Items stored from a collection:
○ ○ ○ ○ ○
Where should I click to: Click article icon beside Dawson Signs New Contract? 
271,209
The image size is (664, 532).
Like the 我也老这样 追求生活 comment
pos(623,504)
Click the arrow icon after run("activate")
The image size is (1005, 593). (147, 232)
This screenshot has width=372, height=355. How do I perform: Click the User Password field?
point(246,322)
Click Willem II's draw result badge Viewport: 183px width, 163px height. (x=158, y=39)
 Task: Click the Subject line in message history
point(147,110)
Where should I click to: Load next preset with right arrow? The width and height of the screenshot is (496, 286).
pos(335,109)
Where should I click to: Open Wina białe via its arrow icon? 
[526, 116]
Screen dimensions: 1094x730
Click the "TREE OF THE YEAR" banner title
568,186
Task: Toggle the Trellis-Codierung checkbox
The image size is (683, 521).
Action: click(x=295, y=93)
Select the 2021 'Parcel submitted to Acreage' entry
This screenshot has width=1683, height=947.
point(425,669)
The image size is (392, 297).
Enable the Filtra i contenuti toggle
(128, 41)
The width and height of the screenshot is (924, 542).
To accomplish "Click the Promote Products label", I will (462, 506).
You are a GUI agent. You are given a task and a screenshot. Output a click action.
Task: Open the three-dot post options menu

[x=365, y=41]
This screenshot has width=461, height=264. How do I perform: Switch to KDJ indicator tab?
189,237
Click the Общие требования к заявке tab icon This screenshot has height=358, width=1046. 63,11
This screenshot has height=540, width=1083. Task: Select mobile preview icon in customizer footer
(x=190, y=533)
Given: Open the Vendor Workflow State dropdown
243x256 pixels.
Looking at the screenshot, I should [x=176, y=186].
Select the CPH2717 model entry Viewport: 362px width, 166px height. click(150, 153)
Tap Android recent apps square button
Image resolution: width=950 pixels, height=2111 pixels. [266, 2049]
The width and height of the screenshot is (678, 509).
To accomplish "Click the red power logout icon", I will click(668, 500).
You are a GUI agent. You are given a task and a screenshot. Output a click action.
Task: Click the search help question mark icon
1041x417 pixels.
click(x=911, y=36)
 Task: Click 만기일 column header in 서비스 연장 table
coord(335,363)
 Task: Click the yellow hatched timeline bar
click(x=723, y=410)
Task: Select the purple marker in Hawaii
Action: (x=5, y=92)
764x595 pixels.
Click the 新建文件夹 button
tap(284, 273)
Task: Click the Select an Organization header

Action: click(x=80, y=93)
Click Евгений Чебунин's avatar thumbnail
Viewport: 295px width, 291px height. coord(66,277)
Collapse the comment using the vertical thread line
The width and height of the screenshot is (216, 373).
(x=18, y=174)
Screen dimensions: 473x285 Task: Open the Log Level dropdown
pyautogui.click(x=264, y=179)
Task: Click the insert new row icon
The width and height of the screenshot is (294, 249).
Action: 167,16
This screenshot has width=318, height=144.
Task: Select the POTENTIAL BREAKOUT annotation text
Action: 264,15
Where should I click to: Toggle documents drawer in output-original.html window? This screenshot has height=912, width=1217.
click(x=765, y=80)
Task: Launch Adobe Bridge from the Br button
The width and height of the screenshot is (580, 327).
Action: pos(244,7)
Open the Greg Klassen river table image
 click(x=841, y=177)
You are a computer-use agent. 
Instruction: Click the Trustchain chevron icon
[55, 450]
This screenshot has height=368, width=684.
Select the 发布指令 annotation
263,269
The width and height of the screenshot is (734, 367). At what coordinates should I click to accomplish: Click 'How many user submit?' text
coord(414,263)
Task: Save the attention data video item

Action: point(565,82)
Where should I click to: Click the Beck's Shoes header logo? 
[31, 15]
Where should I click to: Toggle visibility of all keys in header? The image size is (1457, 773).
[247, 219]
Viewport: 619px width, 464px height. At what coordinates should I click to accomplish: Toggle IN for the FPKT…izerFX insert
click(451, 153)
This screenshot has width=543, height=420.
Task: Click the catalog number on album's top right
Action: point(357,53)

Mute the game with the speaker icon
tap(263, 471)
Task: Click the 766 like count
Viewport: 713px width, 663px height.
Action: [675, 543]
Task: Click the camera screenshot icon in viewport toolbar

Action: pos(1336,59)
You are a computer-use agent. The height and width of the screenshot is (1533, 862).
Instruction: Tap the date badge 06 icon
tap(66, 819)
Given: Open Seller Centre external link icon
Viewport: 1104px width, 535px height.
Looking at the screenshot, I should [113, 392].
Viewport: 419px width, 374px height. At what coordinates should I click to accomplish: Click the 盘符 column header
○ ○ ○ ○ ○
## TASK
Could you set down every item above once more, line for line and without any change?

## COMPLETE OUTPUT
Where should I click to: Click article icon beside Dawson Signs New Contract? 
271,209
The image size is (664, 532).
Like the 我也老这样 追求生活 comment
pos(623,504)
Click the arrow icon after run("activate")
The image size is (1005, 593). (147, 232)
This screenshot has width=372, height=355. How do I perform: Click the User Password field?
point(246,322)
Click Willem II's draw result badge Viewport: 183px width, 163px height. (x=158, y=39)
 Task: Click the Subject line in message history
point(147,110)
Where should I click to: Load next preset with right arrow? The width and height of the screenshot is (496, 286).
pos(335,109)
Where should I click to: Open Wina białe via its arrow icon? 
[526, 116]
Screen dimensions: 1094x730
Click the "TREE OF THE YEAR" banner title
568,186
Task: Toggle the Trellis-Codierung checkbox
The image size is (683, 521).
Action: click(x=295, y=93)
Select the 2021 'Parcel submitted to Acreage' entry
This screenshot has width=1683, height=947.
point(425,669)
The image size is (392, 297).
Enable the Filtra i contenuti toggle
(128, 41)
The width and height of the screenshot is (924, 542).
To accomplish "Click the Promote Products label", I will (462, 506).
You are a GUI agent. You are given a task and a screenshot. Output a click action.
Task: Open the three-dot post options menu

[x=365, y=41]
This screenshot has width=461, height=264. How do I perform: Switch to KDJ indicator tab?
189,237
Click the Общие требования к заявке tab icon This screenshot has height=358, width=1046. 63,11
This screenshot has height=540, width=1083. Task: Select mobile preview icon in customizer footer
(x=190, y=533)
Given: Open the Vendor Workflow State dropdown
243x256 pixels.
Looking at the screenshot, I should [x=176, y=186].
Select the CPH2717 model entry Viewport: 362px width, 166px height. click(150, 153)
Tap Android recent apps square button
Image resolution: width=950 pixels, height=2111 pixels. [266, 2049]
The width and height of the screenshot is (678, 509).
To accomplish "Click the red power logout icon", I will click(668, 500).
You are a GUI agent. You are given a task and a screenshot. Output a click action.
Task: Click the search help question mark icon
1041x417 pixels.
click(x=911, y=36)
 Task: Click 만기일 column header in 서비스 연장 table
coord(335,363)
 Task: Click the yellow hatched timeline bar
click(x=723, y=410)
Task: Select the purple marker in Hawaii
Action: (x=5, y=92)
764x595 pixels.
Click the 新建文件夹 button
tap(284, 273)
Task: Click the Select an Organization header

Action: click(x=80, y=93)
Click Евгений Чебунин's avatar thumbnail
Viewport: 295px width, 291px height. coord(66,277)
Collapse the comment using the vertical thread line
The width and height of the screenshot is (216, 373).
(x=18, y=174)
Screen dimensions: 473x285 Task: Open the Log Level dropdown
pyautogui.click(x=264, y=179)
Task: Click the insert new row icon
The width and height of the screenshot is (294, 249).
Action: 167,16
This screenshot has width=318, height=144.
Task: Select the POTENTIAL BREAKOUT annotation text
Action: 264,15
Where should I click to: Toggle documents drawer in output-original.html window? This screenshot has height=912, width=1217.
click(x=765, y=80)
Task: Launch Adobe Bridge from the Br button
The width and height of the screenshot is (580, 327).
Action: pos(244,7)
Open the Greg Klassen river table image
 click(x=841, y=177)
You are a computer-use agent. 
Instruction: Click the Trustchain chevron icon
[55, 450]
This screenshot has height=368, width=684.
Select the 发布指令 annotation
263,269
The width and height of the screenshot is (734, 367). At what coordinates should I click to accomplish: Click 'How many user submit?' text
coord(414,263)
Task: Save the attention data video item

Action: point(565,82)
Where should I click to: Click the Beck's Shoes header logo? 
[31, 15]
Where should I click to: Toggle visibility of all keys in header? The image size is (1457, 773).
[247, 219]
Viewport: 619px width, 464px height. At what coordinates should I click to accomplish: Toggle IN for the FPKT…izerFX insert
click(451, 153)
This screenshot has width=543, height=420.
Task: Click the catalog number on album's top right
Action: point(357,53)

Mute the game with the speaker icon
tap(263, 471)
Task: Click the 766 like count
Viewport: 713px width, 663px height.
Action: [675, 543]
Task: Click the camera screenshot icon in viewport toolbar

Action: pos(1336,59)
You are a computer-use agent. The height and width of the screenshot is (1533, 862).
Instruction: Tap the date badge 06 icon
tap(66, 819)
Given: Open Seller Centre external link icon
Viewport: 1104px width, 535px height.
Looking at the screenshot, I should [113, 392].
Viewport: 419px width, 374px height. At what coordinates should I click to accomplish: Click the 盘符 column header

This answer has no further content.